◆ READING PASSAGE:
Is it possible to automate the receiving and transmitting of data with a UART peripheral using DMAs without using interrupts? I'm using MKL27Z128. It seems like you need the interrupt to do a few things like clear the "done" flag and reload BCR with a value for the next block. In my application, I would really like to avoid interrupts all together!
To be clear, I would like the RX DMA to simply transfer a byte to a circular buffer every time the uart data buffer is full. I would also like the TX DMA to transfer bytes one by one from a circular buffer in memory to the uart data buffer (transfer would be initiated by software via the "START" bit).
Is this just impossible with this microcontroller family?
Thanks,
Hello Felix
The DMA controller in the KL27 is not as flexible as the eDMA in other parts but what you want to do is possible.
You need to use modulo mode of DMA operation (aligning your buffers on 16, 32, 64, 128... boundaries and using the same size) and then you can use free-running DMA operation. The free-running operation is in fact limited to 64k transfers (due to the max. counter value) but as long as this counter is reset to its max. value periodically (before it counts down to 0) it then is effectively infinite.

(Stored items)
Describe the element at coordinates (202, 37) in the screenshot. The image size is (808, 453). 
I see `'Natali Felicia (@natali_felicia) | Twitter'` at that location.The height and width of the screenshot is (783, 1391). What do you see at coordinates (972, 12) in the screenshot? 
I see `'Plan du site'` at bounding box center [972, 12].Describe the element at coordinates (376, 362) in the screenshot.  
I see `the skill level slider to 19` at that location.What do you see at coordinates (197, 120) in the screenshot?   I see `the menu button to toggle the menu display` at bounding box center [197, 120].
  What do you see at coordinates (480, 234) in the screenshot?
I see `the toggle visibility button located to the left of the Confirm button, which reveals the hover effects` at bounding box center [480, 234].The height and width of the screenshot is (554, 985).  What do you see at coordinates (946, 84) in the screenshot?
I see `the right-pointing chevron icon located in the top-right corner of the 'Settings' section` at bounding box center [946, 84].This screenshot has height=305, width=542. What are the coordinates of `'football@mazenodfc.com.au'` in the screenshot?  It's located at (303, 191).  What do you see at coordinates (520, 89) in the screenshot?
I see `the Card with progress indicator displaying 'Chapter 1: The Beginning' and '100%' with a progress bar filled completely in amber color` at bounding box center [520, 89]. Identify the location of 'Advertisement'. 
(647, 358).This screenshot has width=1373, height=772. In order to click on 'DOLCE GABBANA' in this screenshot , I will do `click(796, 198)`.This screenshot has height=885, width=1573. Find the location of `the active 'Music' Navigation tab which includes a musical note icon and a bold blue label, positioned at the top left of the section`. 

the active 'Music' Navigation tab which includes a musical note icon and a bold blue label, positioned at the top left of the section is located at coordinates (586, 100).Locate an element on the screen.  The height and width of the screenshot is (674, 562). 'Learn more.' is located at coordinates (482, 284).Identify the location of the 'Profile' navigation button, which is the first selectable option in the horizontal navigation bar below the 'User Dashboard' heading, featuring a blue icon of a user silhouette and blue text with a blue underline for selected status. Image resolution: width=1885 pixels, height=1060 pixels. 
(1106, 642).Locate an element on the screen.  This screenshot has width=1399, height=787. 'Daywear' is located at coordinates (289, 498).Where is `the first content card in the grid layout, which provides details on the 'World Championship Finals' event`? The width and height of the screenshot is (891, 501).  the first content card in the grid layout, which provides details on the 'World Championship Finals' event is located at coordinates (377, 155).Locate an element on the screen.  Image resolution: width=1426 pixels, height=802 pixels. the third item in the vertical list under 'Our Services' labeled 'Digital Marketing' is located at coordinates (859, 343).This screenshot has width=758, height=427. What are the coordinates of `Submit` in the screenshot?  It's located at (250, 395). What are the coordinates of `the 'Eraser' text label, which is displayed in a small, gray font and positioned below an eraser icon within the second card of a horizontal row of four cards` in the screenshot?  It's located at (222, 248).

◆ WHAT YOU ARE ASKED TO DO: Pick up the forum thread on running UART transfers through DMA without interrupts right after its last sentence and carry it on.

◆ RESPONSE:
The uTasker project supports these mode for its UART and LPUART drivers (on all UARTs up to the DMA channel limit in the HW), including allowing the application to work with free-running DMA rx operation (also allowing FreeRTOS to benefit from the mode for interrupt and data loss free high speed UART reception up to several MBaud).
The operation is included in the open source uTasker version on GitHub for almost all Kinetis parts (including KL27) and allows the operation to be accurately simulated in Visual Studio for developing/debugging/understanding the underlying operation. Or in its supported commercial version with many more features and compatibility with i.MX RT parts.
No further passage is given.